SECTION 5.  OPERATING AND REPORTING COVENANTS

      Without the prior written consent of the Lenders representing a 
majority in interest of the Debentures, the Redeemable Preferred Stock, or 
the Convertible Preferred Stock, as the case may be, the Company (which 
term shall include the Subsidiaries and shall be deemed to include, for 
purposes of this Section 6, any subsidiary or subsidiaries of the Company 
formed after the date of this Agreement) shall: (a) comply with the 
covenants set forth in Sections 5.1 through 5.19, for so long as any of 
the Debentures or any shares of Redeemable Preferred Stock remain 
outstanding; and (b) comply with the covenants set forth in Sections 5.10, 
5.11  and 5.16 for so long as any shares of the Convertible Preferred 
Stock remain outstanding.

      5.1   Financial Statements; Minutes.  The Company shall maintain a 
system of accounts from which financial statements prepared in accordance 
with generally accepted accounting principles consistently applied can be 
derived, keep full and complete financial records and furnish to each of 
the Lenders the following reports:  (a) within 90 days after the end of 
each fiscal year, a copy of the consolidated balance sheet of the Company 
as at the end of such year, together with statements of operations and 
cash flow of the Company for such year, audited by independent public 
accountants of recognized national standing reasonably satisfactory to the 
Lenders, prepared in accordance with generally accepted accounting 
principles consistently applied, and including in comparative form the 
corresponding figures for the prior fiscal period; (b) within 45 days 
after the end of each calendar quarter, an unaudited consolidated balance 
sheet of the Company as at the end of such quarter, and unaudited 
statements of operations and cash flow for the Company for such quarter 
and for the year to date, and including in comparative form the 
corresponding figures for the prior fiscal period; (c) commencing January 
1, 1996, within 30 days after the end of each month, an unaudited 
consolidated balance sheet of the Company as at the end of such month and 
unaudited statements of operations for the Company for such month and for 
the year to date; (d) promptly after the same are available, copies of any 
proxy statements, financial statements and reports that the Company shall 
send or make available generally to any of its securityholders or file 
with the Security and Exchange Commission or other regulatory authority; 
(e) as soon as reasonably practicable after any meetings of the Board of 
Directors of the Company, copies of the minutes of such meeting; (f) in 
connection with the annual and quarterly financial statements delivered 
pursuant to clauses (a) and (b) above, a certification from the Chief 
Financial Officer of the Company if there exists any default or Event of 
Default under this Agreement, or any set of facts or circumstances which, 
with the giving of notice and/or the passage of time, could constitute 
such a default or Event of Default and stating the relevant facts and the 
related consequences and what actions the Company proposes to remedy them; 
and (g) such other financial information as the Lenders may reasonably 
request.  The Lenders or their authorized representatives shall have the 
right to meet with the Company's independent auditors not less than once 
each year to discuss the financial condition and results of operation of 
the Company, its financial controls and the accounting principles applied 
in the preparation of its financial statements.

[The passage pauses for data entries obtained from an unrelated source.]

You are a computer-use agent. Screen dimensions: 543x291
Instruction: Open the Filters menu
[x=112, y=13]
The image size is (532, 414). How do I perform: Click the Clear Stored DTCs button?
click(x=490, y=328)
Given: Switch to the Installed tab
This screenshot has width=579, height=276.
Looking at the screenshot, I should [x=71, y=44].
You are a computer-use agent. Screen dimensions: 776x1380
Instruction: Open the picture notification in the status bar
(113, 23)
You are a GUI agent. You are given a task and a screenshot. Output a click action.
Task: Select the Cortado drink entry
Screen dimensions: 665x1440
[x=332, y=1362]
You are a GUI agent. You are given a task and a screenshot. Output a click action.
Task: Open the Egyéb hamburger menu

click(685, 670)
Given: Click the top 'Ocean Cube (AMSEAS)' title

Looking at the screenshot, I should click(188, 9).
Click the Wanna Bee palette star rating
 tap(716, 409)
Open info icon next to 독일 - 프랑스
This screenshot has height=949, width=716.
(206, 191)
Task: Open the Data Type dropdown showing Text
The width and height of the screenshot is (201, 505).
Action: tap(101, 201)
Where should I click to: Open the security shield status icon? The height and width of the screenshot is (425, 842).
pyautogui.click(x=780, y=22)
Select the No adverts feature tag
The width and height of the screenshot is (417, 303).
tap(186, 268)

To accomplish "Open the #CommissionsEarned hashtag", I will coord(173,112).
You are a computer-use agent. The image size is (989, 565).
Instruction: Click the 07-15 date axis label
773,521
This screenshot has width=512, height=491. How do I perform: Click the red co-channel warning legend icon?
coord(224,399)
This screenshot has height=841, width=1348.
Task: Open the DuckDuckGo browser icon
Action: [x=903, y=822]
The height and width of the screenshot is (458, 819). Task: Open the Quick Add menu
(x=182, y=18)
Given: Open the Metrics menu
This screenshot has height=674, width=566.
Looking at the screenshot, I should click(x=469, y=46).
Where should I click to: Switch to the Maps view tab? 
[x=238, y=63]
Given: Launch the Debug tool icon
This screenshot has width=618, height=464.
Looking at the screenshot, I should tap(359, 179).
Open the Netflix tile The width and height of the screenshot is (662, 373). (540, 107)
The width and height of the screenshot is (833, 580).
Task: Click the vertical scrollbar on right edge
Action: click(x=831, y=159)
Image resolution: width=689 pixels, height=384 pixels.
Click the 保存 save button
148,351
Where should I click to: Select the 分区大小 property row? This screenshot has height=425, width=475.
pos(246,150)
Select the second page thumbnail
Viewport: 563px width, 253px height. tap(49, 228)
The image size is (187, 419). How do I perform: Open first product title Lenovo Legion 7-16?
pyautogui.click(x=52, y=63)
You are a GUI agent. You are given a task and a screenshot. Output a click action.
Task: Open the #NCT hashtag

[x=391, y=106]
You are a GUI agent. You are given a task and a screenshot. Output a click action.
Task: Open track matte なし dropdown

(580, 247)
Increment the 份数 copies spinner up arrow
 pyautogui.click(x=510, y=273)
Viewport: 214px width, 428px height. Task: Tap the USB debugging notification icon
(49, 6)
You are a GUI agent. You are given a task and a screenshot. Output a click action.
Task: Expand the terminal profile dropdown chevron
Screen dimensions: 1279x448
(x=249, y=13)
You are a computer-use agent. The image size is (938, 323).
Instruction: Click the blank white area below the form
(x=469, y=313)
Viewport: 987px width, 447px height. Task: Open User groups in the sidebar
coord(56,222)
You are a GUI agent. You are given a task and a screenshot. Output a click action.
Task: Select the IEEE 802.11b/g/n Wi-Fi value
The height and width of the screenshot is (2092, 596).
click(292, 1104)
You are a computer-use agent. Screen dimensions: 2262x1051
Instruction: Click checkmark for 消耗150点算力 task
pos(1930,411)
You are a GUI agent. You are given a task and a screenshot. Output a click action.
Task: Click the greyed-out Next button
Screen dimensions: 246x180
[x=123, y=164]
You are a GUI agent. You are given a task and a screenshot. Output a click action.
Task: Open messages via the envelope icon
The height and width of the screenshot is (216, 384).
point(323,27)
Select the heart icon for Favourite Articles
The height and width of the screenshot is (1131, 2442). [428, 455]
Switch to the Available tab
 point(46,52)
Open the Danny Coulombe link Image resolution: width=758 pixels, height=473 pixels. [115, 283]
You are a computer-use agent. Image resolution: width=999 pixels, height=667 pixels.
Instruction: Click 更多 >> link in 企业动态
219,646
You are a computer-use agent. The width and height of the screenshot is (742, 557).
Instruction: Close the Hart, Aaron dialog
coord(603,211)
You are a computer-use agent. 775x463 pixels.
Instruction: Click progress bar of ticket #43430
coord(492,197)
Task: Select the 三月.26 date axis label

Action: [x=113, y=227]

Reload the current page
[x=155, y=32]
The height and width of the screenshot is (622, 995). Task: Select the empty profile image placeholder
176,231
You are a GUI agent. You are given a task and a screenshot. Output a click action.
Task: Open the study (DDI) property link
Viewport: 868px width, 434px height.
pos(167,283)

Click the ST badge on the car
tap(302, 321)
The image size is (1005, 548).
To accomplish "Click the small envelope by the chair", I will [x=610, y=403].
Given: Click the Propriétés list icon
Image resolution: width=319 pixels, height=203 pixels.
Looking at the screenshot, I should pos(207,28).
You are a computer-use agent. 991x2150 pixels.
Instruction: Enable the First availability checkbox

      5.2   Budget and Strategic Plan.  The Company shall prepare and 
submit to the Lenders a budget and strategic plan for the Company for each 
fiscal year of the Company at least 15 days prior to commencement of each 
fiscal year thereafter, commencing fiscal year 1996.  The Company shall 
review the budget and strategic plan periodically with the Lenders and 
shall promptly advise the Lenders of all material changes therein and all 
material deviations therefrom.

      5.3   Conduct of Business.  The Company will continue to engage 
principally in the business now conducted by the Company or a business or 
businesses similar thereto or reasonably compatible therewith.  The 
Company will use its best efforts, in its reasonable business judgment, to 
keep in full force and effect its corporate existence and all intellectual 
property rights owned by it and useful in its business (except such rights 
as the Company has reasonably determined are not material to the Company's 
continuing operations).

      5.4   Payment of Taxes, Compliance with Laws, Etc.  The Company 
shall pay and discharge all lawful taxes, assessments and governmental 
charges or levies imposed upon it or its property before the same shall 
become in default, as well as all lawful claims for labor, materials and 
supplies which, if not paid when due, might become a lien or charge upon 
its property or any part thereof; provided, however, that the Company 
shall not be required to pay and discharge any such tax, assessment, 
charge, levy or claim so long as the validity thereof is being contested 
by it in good faith by appropriate proceedings and an adequate reserve 
therefor has been established. 

      5.5   Adverse Changes.  To the extent not disclosed in the financial 
statements to be provided under Section 5.1, the Company will promptly 
advise the Lenders of any event which represents a material adverse change 
in the condition or business, financial or otherwise, of the Company, and 
of each suit or proceeding commenced or threatened against the Company 
which, if adversely determined, could result in such a material adverse 
change.  

      5.6   Insurance.  The Company will keep its insurable properties 
insured, upon reasonable business terms, against liability, errors and 
omissions, and the perils of casualty, fire, business interruption, and 
extended coverage in amounts of coverage substantially similar to those 
customarily maintained by companies in the same or similar business, and 
of similar size, as the Company.  The Company will also maintain with such 
insurers insurance against other hazards and risks and liability to 
persons and property to the extent and in the manner customary for 
companies engaged in the same or similar business, and of similar size.  
The Company will maintain directors' and officers' liability insurance 
providing coverage of at least $2,000,000 per annum and subject to 
commercially reasonable deductions and exclusions, and shall not limit, 
amend, alter, modify or waive any director indemnification or exculpation 
provisions in its Articles of Organization or By-Laws or fail to renew the 
foregoing directors and officers' liability insurance, without providing 
the Lenders with at least 30 days prior written notice of such action; 
provided, however, in the event that the Lenders shall at any time have a 
Designated Director serving on the Board of Directors of the Company, the 
Company shall use its best efforts to increase its directors' and 
officers' liability insurance coverage to at least $5,000,000.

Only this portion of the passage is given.